Entries on where targets appear
----

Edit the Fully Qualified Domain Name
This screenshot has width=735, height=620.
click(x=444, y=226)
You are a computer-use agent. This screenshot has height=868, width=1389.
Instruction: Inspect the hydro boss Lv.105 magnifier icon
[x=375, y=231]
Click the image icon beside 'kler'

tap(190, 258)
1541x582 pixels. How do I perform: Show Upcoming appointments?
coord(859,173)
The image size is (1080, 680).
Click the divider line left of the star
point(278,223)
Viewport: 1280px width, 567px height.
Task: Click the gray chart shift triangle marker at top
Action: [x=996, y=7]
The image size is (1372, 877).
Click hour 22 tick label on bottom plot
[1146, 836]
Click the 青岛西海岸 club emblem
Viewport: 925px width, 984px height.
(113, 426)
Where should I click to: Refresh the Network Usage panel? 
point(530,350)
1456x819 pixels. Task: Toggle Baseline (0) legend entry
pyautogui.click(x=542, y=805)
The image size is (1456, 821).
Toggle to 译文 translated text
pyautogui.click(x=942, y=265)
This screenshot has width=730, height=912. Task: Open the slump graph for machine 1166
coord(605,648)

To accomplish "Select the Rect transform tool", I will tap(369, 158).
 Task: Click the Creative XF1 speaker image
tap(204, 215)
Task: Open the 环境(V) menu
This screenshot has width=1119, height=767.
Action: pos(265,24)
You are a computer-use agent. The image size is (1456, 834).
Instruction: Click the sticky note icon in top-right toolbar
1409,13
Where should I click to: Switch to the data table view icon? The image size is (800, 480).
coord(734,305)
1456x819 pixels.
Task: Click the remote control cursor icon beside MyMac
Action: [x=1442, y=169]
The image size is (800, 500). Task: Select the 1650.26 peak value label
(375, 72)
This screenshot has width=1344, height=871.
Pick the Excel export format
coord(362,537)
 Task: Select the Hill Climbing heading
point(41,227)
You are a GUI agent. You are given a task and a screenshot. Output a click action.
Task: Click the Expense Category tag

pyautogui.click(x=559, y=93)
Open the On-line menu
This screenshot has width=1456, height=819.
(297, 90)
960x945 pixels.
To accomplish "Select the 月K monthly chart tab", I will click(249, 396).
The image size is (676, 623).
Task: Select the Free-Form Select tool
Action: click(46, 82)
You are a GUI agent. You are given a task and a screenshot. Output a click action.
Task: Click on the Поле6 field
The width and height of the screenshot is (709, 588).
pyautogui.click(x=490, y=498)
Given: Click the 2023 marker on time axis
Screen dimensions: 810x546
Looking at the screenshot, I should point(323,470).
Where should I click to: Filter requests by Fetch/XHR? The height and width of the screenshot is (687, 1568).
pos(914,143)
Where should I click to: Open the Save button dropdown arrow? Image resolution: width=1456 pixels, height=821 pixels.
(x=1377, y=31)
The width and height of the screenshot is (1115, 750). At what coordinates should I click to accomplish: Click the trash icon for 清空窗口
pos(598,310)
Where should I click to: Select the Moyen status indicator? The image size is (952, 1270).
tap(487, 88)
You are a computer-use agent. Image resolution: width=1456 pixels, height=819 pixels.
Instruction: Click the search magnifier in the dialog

----

- [EXERCISE] Copy the entries above word for word, from the start through the line containing "Action: pos(265,24)".

- [RESULT OF THE EXERCISE]
Edit the Fully Qualified Domain Name
This screenshot has width=735, height=620.
click(x=444, y=226)
You are a computer-use agent. This screenshot has height=868, width=1389.
Instruction: Inspect the hydro boss Lv.105 magnifier icon
[x=375, y=231]
Click the image icon beside 'kler'

tap(190, 258)
1541x582 pixels. How do I perform: Show Upcoming appointments?
coord(859,173)
The image size is (1080, 680).
Click the divider line left of the star
point(278,223)
Viewport: 1280px width, 567px height.
Task: Click the gray chart shift triangle marker at top
Action: [x=996, y=7]
The image size is (1372, 877).
Click hour 22 tick label on bottom plot
[1146, 836]
Click the 青岛西海岸 club emblem
Viewport: 925px width, 984px height.
(113, 426)
Where should I click to: Refresh the Network Usage panel? 
point(530,350)
1456x819 pixels. Task: Toggle Baseline (0) legend entry
pyautogui.click(x=542, y=805)
The image size is (1456, 821).
Toggle to 译文 translated text
pyautogui.click(x=942, y=265)
This screenshot has width=730, height=912. Task: Open the slump graph for machine 1166
coord(605,648)

To accomplish "Select the Rect transform tool", I will tap(369, 158).
 Task: Click the Creative XF1 speaker image
tap(204, 215)
Task: Open the 环境(V) menu
This screenshot has width=1119, height=767.
Action: pos(265,24)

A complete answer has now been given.